Problem statement
Exact copies of the lines from the one with "Open the khaki pocket skirt product image" through the last line of the entries, and no pictures, make up the answer.

:::

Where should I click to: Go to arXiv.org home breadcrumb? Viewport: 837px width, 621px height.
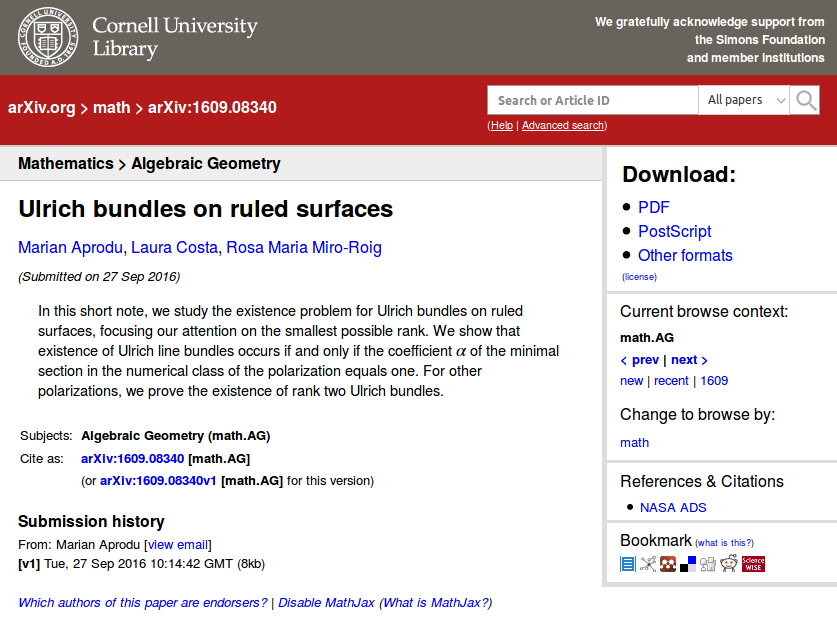point(42,107)
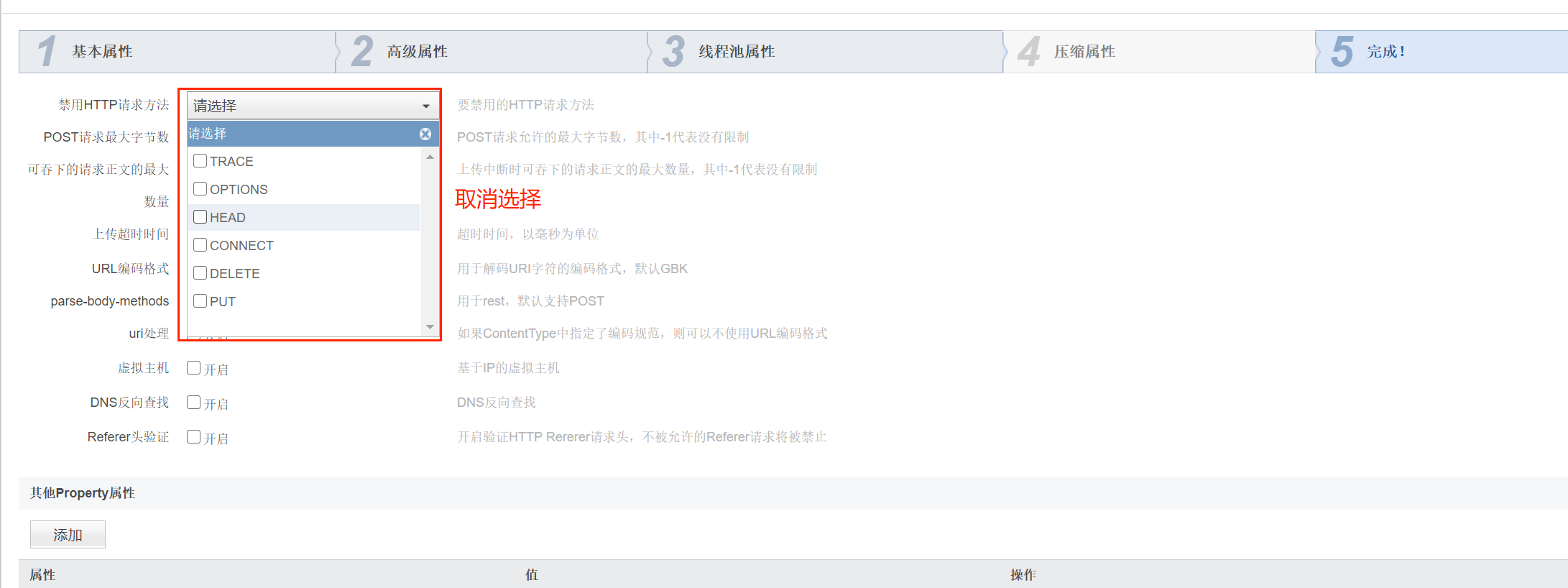Check the PUT method checkbox
The height and width of the screenshot is (588, 1568).
tap(200, 301)
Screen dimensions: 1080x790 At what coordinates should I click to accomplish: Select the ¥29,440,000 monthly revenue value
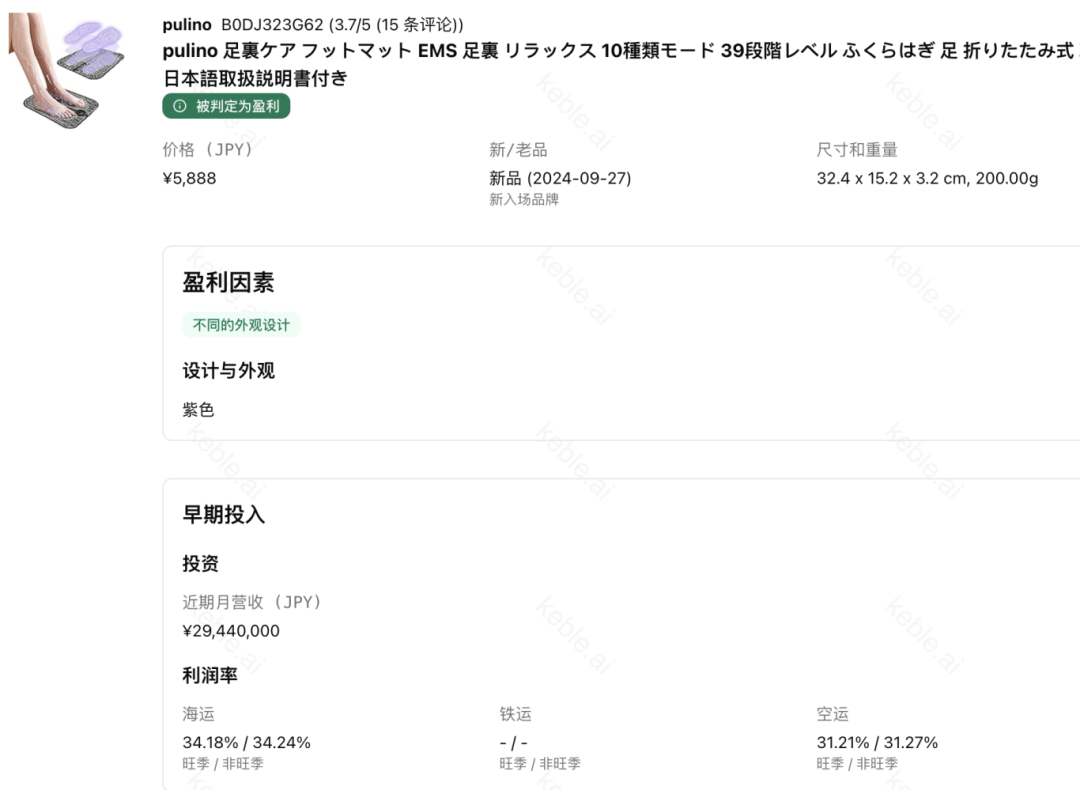point(232,631)
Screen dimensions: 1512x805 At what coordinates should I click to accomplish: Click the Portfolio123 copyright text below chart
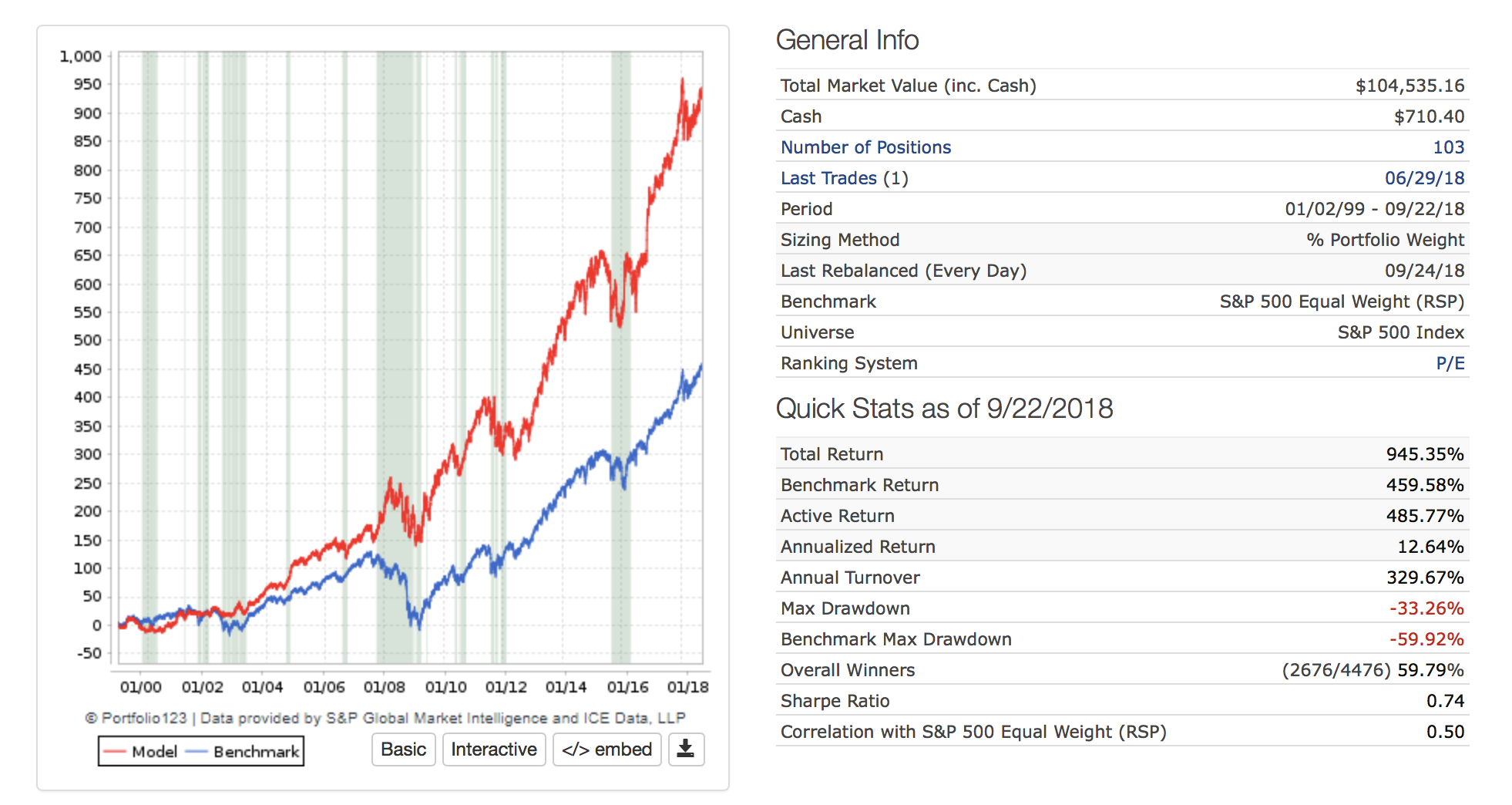(385, 719)
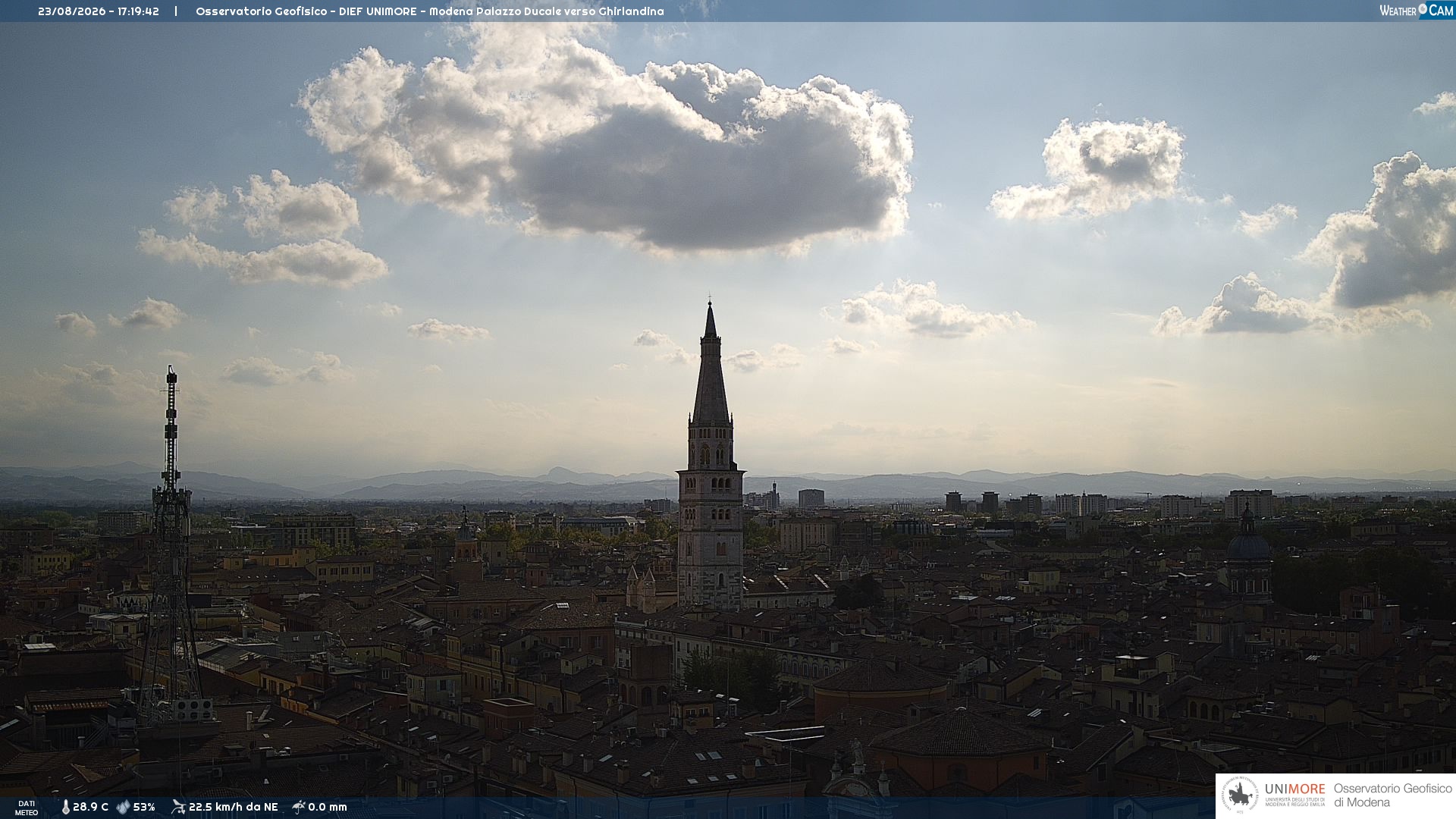Click the domed church on the right
This screenshot has width=1456, height=819.
point(1248,557)
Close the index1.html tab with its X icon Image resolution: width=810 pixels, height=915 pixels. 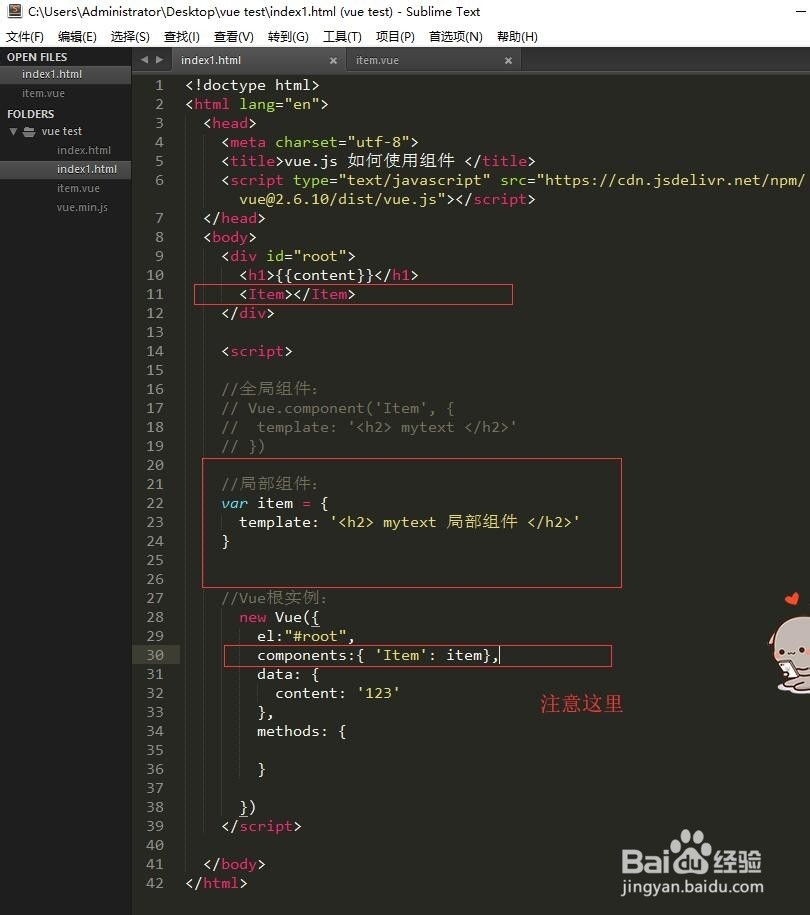334,60
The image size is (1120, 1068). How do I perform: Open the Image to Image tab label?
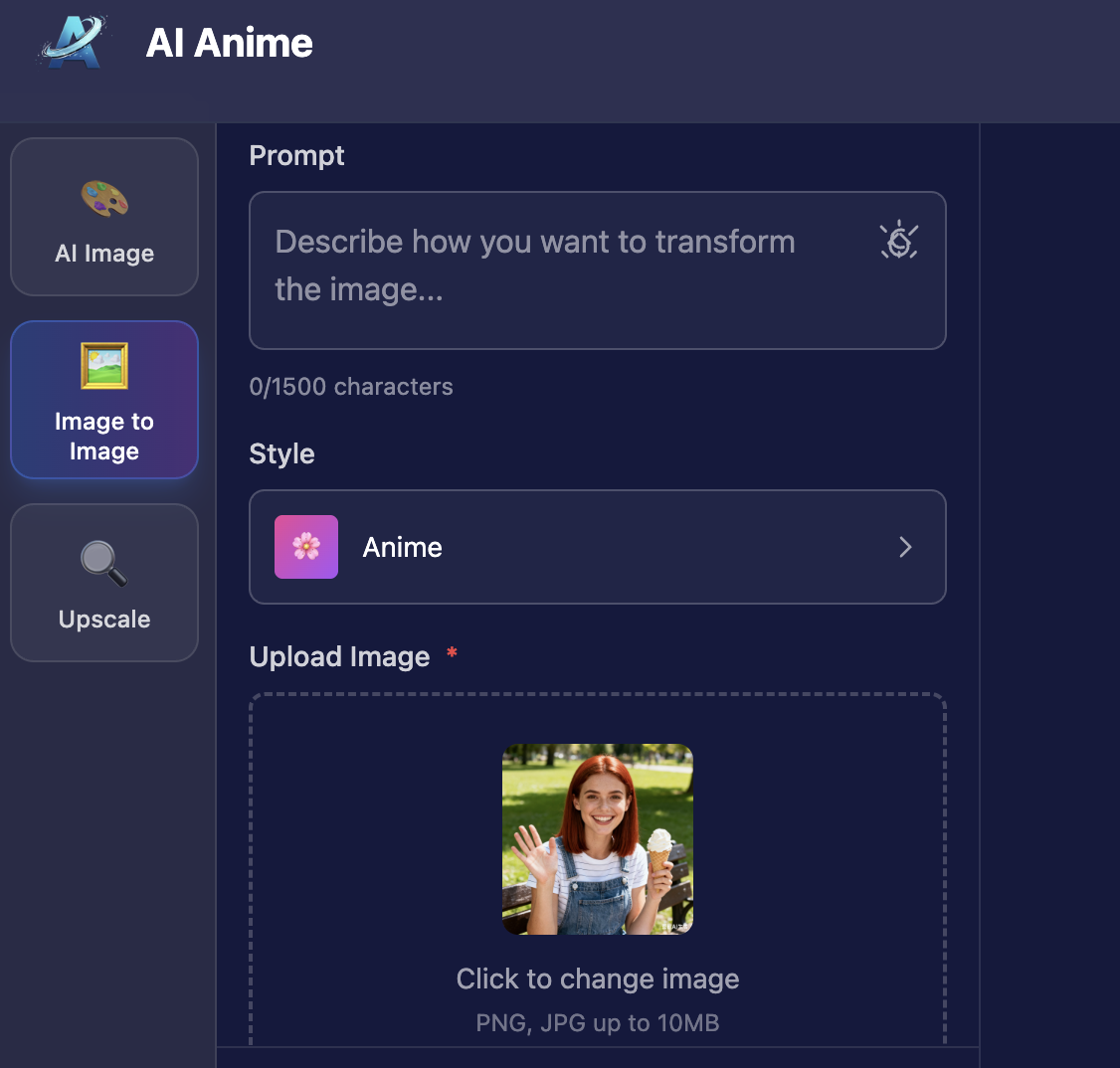click(104, 436)
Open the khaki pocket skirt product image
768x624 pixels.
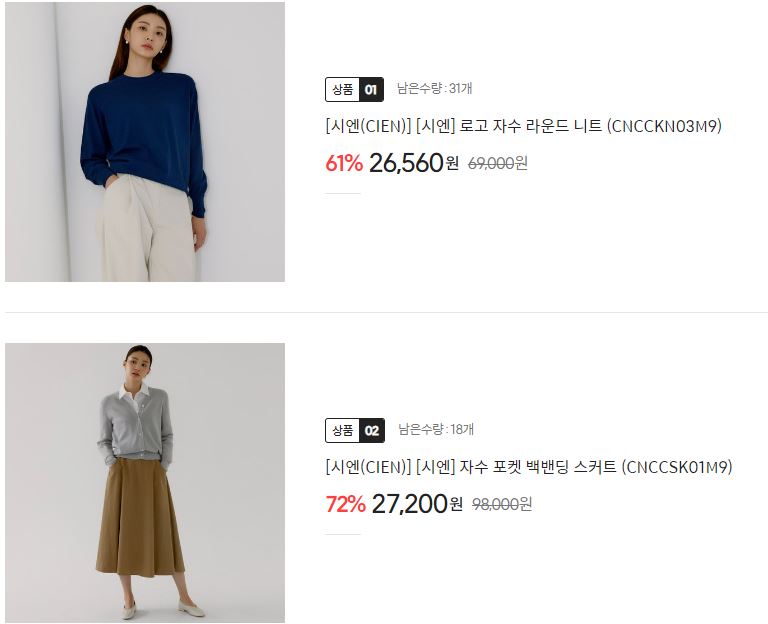coord(145,483)
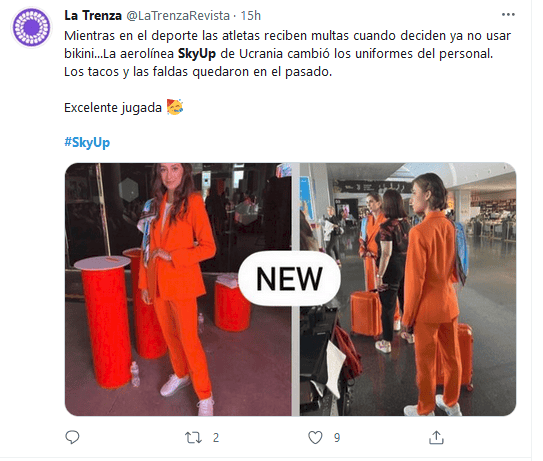Open the 15h timestamp link

tap(250, 16)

:::

Output for this task
Open the khaki pocket skirt product image
768x624 pixels.
coord(145,483)
Open the 15h timestamp link

tap(250, 16)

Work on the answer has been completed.